● **SUPPLIED PASSAGE**:
——————

Few musical forms associated with work appear to have survived. There is evidence that vakalutuivoce (paddling duets) are now rarely performed to assist transport, though with the addition of other voice parts the songs may be performed in other contexts (e.g. as serevoli). Gi (group songs performed on completion of land preparation for the cultivation of yams), serenisiwa (line-fishing songs) and group work coordinating kacikaci (calls) seem to be used with decreasing frequency. Ritual calls associated with ceremonies of exchange and other social interaction include isevusevu (kava presented to hosts), qaloqalovi (presentations of whales’ teeth) and tama (greeting calls). These forms appear to be the least dynamic musical genre, with change considered unacceptable.
Stylistically, Fijian song types may be divided into two broad categories: solo and unison songs and group songs. Most categories of solo and unison songs are associated with children and tend to be rhythmically recited rather than sung, with evidence of widespread use of stereotyped pitch variation. By contrast, those vakamocegone that are sung may use personalized stereotypes. Vocal range tends to be limited, with the highest and lowest pitches often found only in the cadential phrase. The final syllable of text may be assigned a note of short or extended duration; in the latter case, a terminal fall on that note is common (ex.10). Solo songs characteristically have a sense of simple duple or simple triple metre and do not contain complex rhythms or a wide variety of note durations. Textual organization varies enormously: textual lines may vary in length, and though most texts include some use of rhyme, no particular scheme appears to be characteristic.

——————

● **REQUIRED WORK**:
(1) According to the passage on Fijian music, what are serenisiwa?
(2) In the passage on Fijian music, rewrite everything from "Few musical forms" down to "change considered unacceptable.", changing "with decreasing frequency" to "less and less often".
(3) Write what comes next in the passage on Fijian song types.

——————

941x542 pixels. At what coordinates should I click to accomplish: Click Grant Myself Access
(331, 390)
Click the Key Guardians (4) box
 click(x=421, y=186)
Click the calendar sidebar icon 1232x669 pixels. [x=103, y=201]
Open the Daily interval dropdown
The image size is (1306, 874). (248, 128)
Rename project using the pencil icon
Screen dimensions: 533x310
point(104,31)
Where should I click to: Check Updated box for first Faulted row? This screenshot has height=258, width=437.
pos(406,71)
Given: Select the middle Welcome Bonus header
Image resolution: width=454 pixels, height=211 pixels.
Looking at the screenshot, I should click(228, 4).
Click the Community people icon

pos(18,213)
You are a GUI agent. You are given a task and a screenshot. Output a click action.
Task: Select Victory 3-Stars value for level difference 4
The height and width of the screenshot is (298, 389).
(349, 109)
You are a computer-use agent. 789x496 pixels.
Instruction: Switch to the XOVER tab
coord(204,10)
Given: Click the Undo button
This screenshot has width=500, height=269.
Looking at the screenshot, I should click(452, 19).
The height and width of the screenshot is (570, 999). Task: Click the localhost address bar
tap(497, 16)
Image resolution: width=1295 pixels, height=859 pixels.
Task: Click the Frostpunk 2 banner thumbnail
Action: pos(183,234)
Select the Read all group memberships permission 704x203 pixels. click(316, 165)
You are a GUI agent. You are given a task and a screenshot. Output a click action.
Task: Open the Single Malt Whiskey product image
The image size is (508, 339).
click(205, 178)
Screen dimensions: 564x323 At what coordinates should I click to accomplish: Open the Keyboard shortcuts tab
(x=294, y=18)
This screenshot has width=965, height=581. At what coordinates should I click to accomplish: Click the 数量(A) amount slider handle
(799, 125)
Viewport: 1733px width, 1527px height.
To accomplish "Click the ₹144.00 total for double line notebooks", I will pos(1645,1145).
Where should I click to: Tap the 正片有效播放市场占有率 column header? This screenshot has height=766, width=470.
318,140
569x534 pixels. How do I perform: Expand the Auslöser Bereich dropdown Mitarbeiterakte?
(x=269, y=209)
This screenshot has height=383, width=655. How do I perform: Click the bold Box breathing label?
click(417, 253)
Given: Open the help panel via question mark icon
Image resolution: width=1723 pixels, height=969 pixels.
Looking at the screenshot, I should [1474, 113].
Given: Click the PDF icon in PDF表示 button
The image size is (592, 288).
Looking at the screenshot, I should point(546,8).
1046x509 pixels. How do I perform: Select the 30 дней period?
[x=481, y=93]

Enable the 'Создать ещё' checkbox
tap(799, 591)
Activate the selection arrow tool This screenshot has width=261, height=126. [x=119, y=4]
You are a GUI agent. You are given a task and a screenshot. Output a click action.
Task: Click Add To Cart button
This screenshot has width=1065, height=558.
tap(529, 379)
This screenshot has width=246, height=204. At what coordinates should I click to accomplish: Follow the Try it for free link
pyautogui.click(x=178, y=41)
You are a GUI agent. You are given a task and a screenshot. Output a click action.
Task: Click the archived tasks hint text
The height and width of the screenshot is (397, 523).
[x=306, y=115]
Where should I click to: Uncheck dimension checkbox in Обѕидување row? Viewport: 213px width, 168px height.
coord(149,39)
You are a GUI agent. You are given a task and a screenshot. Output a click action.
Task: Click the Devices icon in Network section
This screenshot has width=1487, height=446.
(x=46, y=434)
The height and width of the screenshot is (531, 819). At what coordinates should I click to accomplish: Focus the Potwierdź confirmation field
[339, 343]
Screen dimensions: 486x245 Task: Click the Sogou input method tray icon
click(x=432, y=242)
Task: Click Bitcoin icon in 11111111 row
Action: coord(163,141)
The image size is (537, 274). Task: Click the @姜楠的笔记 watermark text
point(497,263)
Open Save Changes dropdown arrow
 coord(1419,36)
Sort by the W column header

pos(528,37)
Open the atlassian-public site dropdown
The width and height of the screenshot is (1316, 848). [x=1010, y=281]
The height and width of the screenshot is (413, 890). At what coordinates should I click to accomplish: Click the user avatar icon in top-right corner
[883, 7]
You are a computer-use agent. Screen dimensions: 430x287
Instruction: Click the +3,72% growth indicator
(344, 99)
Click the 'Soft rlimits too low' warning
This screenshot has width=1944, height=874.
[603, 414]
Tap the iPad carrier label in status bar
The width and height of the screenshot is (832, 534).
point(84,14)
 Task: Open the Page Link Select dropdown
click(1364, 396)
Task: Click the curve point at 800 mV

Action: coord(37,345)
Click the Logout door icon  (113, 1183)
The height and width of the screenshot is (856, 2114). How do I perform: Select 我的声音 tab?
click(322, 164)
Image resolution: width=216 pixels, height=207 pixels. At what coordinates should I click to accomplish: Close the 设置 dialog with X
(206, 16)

——————

● **REPLIES**:
(1) Line-fishing songs.

(2)
Few musical forms associated with work appear to have survived. There is evidence that vakalutuivoce (paddling duets) are now rarely performed to assist transport, though with the addition of other voice parts the songs may be performed in other contexts (e.g. as serevoli). Gi (group songs performed on completion of land preparation for the cultivation of yams), serenisiwa (line-fishing songs) and group work coordinating kacikaci (calls) seem to be used less and less often. Ritual calls associated with ceremonies of exchange and other social interaction include isevusevu (kava presented to hosts), qaloqalovi (presentations of whales’ teeth) and tama (greeting calls). These forms appear to be the least dynamic musical genre, with change considered unacceptable.

(3)
Stylistically, types of group song are distinguishable largely by the extent to which musical structures adhere to tradition or incorporate introduced elements. Traditional group musical structures are characterized by two inner solo voices termed laga (or lagalaga) and tagica (or tarava) and a number of group and subsidiary voices collectively termed the vakatara (accompanying group). The vakatara may include at least one each of druku (or gudru) and gerea (bass and highest voice part respectively), vaqiqivatu (an intermittent bass part) and vakassalovoavoa (or domo rua, a descant voice). Typically, the laga leads the performance and may complete from one word to a whole line of text before any other voice enters. The tagica voice may enter several seconds before group voice parts or at the same time. The most common range of the two solo voices is a 5th, and the parts characteristically cross, an interaction termed vīdolei (ex.11). Group voices tend to be stereotyped and are often confined to maintaining pedals. Harmonic structures are typically clustered, with frequent use of major and minor 2nds as harmonic intervals. Cadential formulae often incorporate the suspension of the harmonic interval of major 2nd, and notes of extended duration may be assigned to the final two syllables of text. Sometimes, the final note features a terminal fall in all voices. On other occasions, the penultimate syllable of text is assigned a note of extended duration, following which all voices fall to a low final pitch characterized by an almost spoken unison delivery. Such structures are characteristic of older style meke, same and vakalutuivoce; in the latter case only the laga and tagica parts are present. Although taro are rhythmically recited, with a leader speaking the question to which a group response is returned, cadential formulae follow those common for all group forms.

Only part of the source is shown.